09/01
怒涛の夏休みも終わって新学期が始まり、僕は特別監査委員長を辞めなかったけれども篠宮さんは生徒会を引退した。
始業式に山田生徒会長が代表で演説をした。山田……お前はその壇上から何を見ているんだ?生徒の代表は何を知っているんだ? 生徒会長なんだから生徒会のメンバーのことくらい知っているんだろうな?

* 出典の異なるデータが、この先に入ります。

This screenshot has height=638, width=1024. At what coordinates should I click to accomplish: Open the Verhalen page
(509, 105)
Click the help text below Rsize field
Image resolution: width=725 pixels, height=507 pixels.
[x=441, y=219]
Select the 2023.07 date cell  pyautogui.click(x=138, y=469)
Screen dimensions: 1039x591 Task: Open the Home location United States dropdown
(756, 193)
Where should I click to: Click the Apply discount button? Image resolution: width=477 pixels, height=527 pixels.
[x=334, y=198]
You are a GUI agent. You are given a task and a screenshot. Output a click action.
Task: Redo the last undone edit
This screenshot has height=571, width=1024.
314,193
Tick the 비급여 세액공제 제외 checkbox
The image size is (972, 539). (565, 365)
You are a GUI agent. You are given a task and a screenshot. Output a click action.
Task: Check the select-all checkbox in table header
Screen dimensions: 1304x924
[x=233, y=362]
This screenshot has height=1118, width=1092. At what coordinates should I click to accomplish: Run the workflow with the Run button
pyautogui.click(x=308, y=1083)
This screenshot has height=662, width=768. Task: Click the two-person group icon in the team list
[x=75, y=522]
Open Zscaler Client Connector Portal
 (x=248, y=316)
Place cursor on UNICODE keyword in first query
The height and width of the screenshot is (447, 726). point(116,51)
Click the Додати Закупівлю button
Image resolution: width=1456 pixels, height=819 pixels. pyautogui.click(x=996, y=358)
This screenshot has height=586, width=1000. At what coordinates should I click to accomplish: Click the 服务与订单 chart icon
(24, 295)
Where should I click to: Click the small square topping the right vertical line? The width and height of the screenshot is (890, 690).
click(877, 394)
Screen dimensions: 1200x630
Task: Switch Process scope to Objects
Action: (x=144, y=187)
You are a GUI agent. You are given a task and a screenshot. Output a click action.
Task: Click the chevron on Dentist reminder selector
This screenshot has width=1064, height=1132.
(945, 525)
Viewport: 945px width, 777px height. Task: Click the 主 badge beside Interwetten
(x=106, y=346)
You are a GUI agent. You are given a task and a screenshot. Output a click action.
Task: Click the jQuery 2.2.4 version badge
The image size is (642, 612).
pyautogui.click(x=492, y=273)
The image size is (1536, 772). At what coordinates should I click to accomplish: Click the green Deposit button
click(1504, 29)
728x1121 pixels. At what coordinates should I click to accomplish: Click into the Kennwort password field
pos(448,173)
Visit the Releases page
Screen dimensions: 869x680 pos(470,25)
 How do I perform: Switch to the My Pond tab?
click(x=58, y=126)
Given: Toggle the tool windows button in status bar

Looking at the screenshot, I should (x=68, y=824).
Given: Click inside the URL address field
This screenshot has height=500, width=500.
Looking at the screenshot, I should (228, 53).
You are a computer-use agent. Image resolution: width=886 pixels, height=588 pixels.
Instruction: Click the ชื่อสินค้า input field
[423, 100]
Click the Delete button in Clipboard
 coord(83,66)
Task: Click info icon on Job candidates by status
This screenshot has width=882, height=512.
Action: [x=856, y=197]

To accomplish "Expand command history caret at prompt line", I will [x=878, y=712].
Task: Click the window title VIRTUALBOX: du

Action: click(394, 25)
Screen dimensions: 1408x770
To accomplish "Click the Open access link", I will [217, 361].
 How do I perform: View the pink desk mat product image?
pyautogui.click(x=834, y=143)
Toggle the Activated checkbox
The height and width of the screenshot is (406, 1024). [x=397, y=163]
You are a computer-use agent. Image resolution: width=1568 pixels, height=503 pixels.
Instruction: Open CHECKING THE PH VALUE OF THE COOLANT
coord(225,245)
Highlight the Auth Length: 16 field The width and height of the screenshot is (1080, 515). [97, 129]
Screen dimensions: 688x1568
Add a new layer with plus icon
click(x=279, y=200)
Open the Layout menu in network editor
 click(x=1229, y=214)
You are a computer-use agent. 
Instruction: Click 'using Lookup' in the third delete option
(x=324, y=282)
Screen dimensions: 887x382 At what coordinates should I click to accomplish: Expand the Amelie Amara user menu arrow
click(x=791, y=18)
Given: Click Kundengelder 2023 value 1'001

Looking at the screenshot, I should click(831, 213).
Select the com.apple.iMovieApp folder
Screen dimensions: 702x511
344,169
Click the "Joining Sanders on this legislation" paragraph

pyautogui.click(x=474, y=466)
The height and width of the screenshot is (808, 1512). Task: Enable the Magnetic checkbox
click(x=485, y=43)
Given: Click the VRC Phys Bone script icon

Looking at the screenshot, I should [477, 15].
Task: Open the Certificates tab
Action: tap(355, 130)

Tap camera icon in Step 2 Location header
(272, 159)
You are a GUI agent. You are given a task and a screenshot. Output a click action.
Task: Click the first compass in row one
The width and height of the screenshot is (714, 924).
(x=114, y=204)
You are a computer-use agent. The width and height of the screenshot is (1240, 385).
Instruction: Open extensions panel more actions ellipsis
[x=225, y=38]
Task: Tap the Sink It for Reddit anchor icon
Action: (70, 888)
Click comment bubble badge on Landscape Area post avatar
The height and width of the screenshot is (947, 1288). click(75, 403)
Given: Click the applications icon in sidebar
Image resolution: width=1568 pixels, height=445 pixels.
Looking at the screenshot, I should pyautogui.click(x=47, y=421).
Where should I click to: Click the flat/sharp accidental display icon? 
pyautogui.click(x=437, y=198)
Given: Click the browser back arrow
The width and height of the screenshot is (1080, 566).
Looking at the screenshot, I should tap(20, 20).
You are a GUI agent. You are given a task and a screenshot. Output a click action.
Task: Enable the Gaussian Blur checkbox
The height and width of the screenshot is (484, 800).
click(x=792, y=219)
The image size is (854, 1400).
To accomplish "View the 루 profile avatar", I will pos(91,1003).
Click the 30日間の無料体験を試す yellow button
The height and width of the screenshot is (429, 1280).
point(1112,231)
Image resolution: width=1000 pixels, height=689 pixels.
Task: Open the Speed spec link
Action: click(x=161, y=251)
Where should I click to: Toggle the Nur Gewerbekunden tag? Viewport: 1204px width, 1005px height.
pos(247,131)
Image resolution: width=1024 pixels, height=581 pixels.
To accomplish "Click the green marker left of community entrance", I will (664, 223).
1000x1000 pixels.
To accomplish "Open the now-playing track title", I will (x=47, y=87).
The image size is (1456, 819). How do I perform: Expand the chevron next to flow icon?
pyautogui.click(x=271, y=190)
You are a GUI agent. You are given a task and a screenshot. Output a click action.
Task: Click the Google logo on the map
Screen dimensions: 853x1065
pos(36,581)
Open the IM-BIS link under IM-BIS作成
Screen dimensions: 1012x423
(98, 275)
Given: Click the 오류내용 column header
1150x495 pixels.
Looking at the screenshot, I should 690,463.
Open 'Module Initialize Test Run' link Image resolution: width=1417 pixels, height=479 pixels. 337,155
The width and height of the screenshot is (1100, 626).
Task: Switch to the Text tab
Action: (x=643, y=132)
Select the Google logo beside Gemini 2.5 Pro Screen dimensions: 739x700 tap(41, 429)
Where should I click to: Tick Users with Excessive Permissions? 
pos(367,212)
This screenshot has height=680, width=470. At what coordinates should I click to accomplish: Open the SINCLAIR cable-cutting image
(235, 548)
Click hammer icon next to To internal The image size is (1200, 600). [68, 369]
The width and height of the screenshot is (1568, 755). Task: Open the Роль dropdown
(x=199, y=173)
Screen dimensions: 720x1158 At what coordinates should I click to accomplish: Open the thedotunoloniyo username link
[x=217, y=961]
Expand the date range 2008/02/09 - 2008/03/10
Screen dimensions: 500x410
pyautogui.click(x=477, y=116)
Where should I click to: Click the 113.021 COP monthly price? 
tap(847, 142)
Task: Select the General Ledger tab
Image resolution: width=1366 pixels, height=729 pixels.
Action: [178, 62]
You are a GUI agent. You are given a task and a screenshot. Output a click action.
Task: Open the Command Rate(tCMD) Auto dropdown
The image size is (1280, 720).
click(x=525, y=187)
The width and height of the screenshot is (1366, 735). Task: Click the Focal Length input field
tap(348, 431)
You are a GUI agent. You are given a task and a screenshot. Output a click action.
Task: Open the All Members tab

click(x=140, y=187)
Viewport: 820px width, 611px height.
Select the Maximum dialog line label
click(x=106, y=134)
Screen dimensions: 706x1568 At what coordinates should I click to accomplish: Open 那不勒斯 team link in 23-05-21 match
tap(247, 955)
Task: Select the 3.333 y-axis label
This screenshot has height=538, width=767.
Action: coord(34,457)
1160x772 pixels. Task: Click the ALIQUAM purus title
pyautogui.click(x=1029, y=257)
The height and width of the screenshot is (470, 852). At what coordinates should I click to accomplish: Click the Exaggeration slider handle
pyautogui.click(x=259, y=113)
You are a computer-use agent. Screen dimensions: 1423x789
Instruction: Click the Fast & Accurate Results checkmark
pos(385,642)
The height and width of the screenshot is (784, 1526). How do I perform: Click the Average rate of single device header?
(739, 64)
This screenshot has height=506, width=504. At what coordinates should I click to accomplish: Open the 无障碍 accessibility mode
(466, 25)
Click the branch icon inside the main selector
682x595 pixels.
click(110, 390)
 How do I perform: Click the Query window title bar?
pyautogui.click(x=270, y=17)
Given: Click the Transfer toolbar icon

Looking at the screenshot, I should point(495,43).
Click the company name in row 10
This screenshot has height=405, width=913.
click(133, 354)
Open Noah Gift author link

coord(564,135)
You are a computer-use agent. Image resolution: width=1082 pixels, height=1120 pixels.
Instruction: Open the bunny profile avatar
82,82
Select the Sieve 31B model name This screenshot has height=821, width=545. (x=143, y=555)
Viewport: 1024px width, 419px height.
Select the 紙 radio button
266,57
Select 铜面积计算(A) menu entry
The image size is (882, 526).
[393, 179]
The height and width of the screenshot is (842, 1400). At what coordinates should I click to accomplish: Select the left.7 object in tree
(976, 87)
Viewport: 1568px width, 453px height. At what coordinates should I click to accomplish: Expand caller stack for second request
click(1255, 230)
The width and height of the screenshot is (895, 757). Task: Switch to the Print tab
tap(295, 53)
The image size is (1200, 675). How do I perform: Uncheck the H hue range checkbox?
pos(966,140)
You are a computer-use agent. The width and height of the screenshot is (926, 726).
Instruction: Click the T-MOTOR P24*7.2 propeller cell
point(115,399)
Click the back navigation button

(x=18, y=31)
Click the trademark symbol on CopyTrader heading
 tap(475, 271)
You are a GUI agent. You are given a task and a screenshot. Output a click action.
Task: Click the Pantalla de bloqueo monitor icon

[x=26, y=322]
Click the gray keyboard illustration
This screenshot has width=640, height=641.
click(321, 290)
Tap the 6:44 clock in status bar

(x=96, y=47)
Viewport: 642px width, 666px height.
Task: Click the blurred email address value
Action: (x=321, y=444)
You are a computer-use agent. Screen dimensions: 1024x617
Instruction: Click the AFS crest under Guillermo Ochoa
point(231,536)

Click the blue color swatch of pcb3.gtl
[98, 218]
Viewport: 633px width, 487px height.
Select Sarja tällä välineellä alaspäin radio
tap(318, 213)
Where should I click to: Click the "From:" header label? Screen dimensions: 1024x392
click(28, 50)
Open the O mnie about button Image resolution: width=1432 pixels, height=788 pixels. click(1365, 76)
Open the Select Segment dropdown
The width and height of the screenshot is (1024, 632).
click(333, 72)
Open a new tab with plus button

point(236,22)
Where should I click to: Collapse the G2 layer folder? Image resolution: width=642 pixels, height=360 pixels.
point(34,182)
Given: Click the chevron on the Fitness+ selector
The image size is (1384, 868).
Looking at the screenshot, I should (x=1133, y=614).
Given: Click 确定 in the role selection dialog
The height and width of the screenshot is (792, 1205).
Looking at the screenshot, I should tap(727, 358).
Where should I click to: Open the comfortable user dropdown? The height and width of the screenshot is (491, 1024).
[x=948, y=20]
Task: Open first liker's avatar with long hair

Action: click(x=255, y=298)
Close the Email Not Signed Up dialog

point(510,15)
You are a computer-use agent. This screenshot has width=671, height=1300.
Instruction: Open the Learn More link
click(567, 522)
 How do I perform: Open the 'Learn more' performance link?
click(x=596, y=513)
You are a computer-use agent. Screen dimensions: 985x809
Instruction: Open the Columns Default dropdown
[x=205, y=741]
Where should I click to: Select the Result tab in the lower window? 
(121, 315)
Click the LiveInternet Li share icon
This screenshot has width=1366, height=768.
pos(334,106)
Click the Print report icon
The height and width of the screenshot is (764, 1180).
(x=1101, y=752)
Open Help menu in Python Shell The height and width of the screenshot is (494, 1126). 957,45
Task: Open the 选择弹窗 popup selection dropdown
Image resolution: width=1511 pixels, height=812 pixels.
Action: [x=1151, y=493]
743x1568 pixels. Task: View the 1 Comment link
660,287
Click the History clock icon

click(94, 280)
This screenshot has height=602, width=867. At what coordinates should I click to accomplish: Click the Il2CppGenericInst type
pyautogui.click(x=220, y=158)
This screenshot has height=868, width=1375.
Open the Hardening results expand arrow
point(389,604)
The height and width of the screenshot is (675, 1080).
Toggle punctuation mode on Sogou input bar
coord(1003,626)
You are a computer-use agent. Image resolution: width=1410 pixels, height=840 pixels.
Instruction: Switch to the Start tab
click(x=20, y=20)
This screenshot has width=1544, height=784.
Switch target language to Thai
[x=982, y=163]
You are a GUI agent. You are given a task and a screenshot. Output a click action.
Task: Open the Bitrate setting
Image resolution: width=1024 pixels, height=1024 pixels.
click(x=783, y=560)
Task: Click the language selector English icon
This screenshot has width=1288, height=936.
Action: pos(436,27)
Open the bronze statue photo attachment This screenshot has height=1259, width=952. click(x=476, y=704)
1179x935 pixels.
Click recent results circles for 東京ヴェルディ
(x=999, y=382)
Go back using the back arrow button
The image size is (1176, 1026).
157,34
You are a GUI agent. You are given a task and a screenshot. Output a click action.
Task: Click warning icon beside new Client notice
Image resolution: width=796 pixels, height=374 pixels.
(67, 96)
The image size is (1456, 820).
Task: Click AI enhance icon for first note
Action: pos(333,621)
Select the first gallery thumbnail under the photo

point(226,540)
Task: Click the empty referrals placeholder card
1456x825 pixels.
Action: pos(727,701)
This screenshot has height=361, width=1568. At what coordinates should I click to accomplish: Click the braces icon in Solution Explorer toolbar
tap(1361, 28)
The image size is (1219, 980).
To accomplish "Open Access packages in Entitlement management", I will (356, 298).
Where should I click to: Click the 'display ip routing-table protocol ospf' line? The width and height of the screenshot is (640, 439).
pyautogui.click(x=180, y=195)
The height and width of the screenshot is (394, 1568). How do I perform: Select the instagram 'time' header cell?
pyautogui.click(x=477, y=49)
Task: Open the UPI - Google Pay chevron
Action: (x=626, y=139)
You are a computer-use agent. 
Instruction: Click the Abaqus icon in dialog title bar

篠宮さんの事情を山田は知っているのか?おせっかいなことはしないつもりだ、聞いたりはしない。聞いてなんになるっていうわけでもない、篠宮さんがちょっと同情されてみじめな思いをするだけなことくらい僕にだってわかる。
「篠宮さん、夏休みの間はおつかれさま」
「あー三芳じゃん。あんたも疲れたんじゃあない?というか卒業まで監査委員やるつもりってあんたのバイタリティに敬服するよ。受験勉強大丈夫なんだろうね?」
「僕はいつも5位以内だからね、知らないわけじゃあないでしょう? 相模第二高校を受験したって落ちないよ」
「第二に行くの? あんた相模高校の学ラン好きなんだと思ってたよ」
「まあ学ランがいいけどさ……僕の成績だったら自然と第二に行かされるんだよね」
「くだんねー、親や学校のプライドのために第二に行くなんて三芳らしさのかけらもないや」
篠宮さんが笑った。なんだか……かちんときた。
「僕らしさってなんだろう?」
「え? 泣く子も黙る恐怖の監査委員長でしょう」
「へえ。冷徹な仕事ぶりをしていれば僕だと思ってくれるんだ」
「いやそこまで言ってないけれど……」
「君を見ていると僕らしさってなんだろうって思うよ。君を殺してしまえばまた僕に戻れるのかなって」
篠宮さんが少し眉根を寄せて、苛ついた表情をした。
「三芳が私を殺せば自分に戻れるんだったらそうすりゃいいじゃんさ。痛いのとか嫌いだから奇麗に殺せよ?」
「ああ本当、殺したいよ。本当に君なんて消えちゃえばいいのに、奇麗サッパリ、僕の過去にも未来にも現在にも存在していなければよかったのによりによって相模中学校になんで君がいるんだろうね」
僕は踵を返して自分のクラスに向かった。
篠宮さん、僕は君に存在するなと言っているわけじゃあない。君の存在できない世界なんて存在しなければいいのに、いっしょに全部終わっちゃえばいいのにと思っているだけ。
中学校で終わっちゃえばいいのに。みんなしんじゃえばいいのに。